The conflict used in the first post is a new method defined on the Iterator trait conflicting with a method defined on the Itertools trait defined in a different crate. Preferring trait methods rather then inherent methods isn't going to do anything there AFAIKT.

1 Like

@Centril on IRC proposed another option that I wanted to write down: If there's a conflict, always take the method from the one that was used last. That way the the problem here goes away (since additions to prelude traits are fundamentally imported before anything that conflicts with them), and it only applies in conflicts so it's be trivially-compatible. But it does introduce some spooky action at a distance, as rearranging uses could break your code. (And thus rustfmt probably could no longer sort them, for example, though rls still could by considering it a refactoring.) And a convention of "use things from std first" -- common in other languages -- would mean std additions are always hidden by other traits.

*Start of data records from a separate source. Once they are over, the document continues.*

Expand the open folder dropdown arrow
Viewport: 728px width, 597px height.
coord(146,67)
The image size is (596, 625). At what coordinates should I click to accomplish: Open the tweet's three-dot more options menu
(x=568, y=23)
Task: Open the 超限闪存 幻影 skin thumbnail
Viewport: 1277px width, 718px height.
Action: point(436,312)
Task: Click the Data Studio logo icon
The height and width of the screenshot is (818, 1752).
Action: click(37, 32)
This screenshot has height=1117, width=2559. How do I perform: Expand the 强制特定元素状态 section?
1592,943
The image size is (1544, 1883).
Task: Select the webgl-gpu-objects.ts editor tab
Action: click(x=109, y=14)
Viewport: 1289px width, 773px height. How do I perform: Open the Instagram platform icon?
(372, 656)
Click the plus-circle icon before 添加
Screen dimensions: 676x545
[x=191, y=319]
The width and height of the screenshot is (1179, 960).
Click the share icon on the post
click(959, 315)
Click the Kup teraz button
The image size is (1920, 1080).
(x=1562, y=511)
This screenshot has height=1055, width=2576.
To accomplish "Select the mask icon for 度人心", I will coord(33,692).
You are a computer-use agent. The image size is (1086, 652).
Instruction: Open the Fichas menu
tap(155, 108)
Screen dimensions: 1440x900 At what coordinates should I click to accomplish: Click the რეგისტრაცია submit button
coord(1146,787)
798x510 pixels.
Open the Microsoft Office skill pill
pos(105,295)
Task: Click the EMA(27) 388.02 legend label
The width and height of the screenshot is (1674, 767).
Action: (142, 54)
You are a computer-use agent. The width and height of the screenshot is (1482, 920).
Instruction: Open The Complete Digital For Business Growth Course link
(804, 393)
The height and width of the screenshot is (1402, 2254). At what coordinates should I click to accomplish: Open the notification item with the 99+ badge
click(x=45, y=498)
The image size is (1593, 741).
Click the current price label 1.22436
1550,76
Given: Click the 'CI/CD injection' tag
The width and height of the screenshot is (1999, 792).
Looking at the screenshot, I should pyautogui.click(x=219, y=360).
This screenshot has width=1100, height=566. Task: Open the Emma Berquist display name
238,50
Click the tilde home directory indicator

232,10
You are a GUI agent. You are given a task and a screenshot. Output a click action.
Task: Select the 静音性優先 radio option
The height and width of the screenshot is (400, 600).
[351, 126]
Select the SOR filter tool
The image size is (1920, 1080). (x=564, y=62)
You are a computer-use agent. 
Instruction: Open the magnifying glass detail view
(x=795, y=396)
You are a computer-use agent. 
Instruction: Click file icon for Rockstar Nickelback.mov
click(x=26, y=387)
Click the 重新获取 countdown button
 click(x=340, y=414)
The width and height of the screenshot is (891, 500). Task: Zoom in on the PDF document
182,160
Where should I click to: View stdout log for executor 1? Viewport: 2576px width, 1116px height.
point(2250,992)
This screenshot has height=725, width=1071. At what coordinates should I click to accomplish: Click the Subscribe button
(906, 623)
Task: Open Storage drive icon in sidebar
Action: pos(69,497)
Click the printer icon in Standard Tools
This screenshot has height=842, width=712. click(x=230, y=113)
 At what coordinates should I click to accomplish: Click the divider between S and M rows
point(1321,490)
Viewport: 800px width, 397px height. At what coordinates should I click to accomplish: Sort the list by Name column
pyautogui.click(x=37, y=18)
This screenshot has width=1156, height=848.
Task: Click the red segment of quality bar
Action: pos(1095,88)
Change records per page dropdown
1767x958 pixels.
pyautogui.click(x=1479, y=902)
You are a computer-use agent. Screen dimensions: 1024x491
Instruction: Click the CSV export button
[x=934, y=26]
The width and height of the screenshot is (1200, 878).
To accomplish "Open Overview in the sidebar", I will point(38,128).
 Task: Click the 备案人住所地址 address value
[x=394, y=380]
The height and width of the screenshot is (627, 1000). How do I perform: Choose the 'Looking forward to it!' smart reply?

I was thinking postemptively, so the how to fix this comment becomes just "add the type, like .Statistics::min()". It would also become the easy-to-suggest solution to Rust error codes index - Error codes index

This is far more elaborate than I remembered. (And, TBH, kinda scares me.) I remembered it as "store published crates in elaborated form so your deps don't break when you update, but do get errors from your own code if you're using a different compiler", rather like cap-lints. (And that version doesn't have the uses-state-not-in-your-code-repo property.)

1 Like

I'm just going off memory too so you may well be right; I seem to remember both being discussed, don't know if either was more 'official'.

Why scary? If there's some kind of stale state problem or something the most likely outcome seems like it'd be that it fails with an error, with some special set of circumstances needed for it to succeed and do the wrong thing (e.g. resolve ambiguity the wrong way), and even then it's up to the developer to review the change and decide whether to commit it.

I don’t think that storing elaborated source is really practical, but I do think we could perhaps supply some form of annotations in which we ignore methods that “did not exist at the time of publish”. This would be used (I imagine) only for crates.io dependencies, so that they keep compiling. This would be relatively easy for std, where we have correct information about when each method was added. I don’t know think it generalizes well though.

Btw, regarding paths in method names, before UFCS, that was precisely what I wanted. I imagined something like this as the explicit form of UFCS:

foo.(some::Trait<...>::method_name)::<...>(...)

instead of today’s

some::Trait::<...>::method_name::<...>(foo, ...)

Many people felt that parens in paths were too complex.

Another place this is relevant: the estwhile fields in traits RFC, which lacked a UFCS-like form.

To elaborate on what I meant: I imagine this would still break upstream, so we would still want an ergonomic way to be more explicit. It doesn't necessarily obviate the need for this change, in other words, it just offers a fig leaf to allow unmodified source to keep working.

Maybe this is a dumb idea, but: Would rustc happen to keep track of the graph of public dependencies?

My thought is, if there are multiple candidates A, B, and C for method resolution, but one of them is clearly the “most specific” in the public dependency graph (e.g. the crate for C transitively has the crates for both A and B as public dependencies), then that candidate wins. Traits in the current crate always win.

This won’t allow resolution in the case of conflicting methods between two completely unrelated crates; but I think it should solve the common case where one trait (itertools::Itertools) tries to solve the shortcomings of another (std::iter::Iterator). For foundational libraries like std, it should virtually make the addition of a trait method a non-breaking change.

It does seem possible to define some sort of resolution order, but I'm not sure if crate ordering would really suffice. After all, you might easily be using some methods from libstd but others from itertools ...?

I feel like I would want the relative precedence for method resolution to be defined explicitly somewhere, and probably on a method-by-method basis -- that would sort of be a tool of last resort.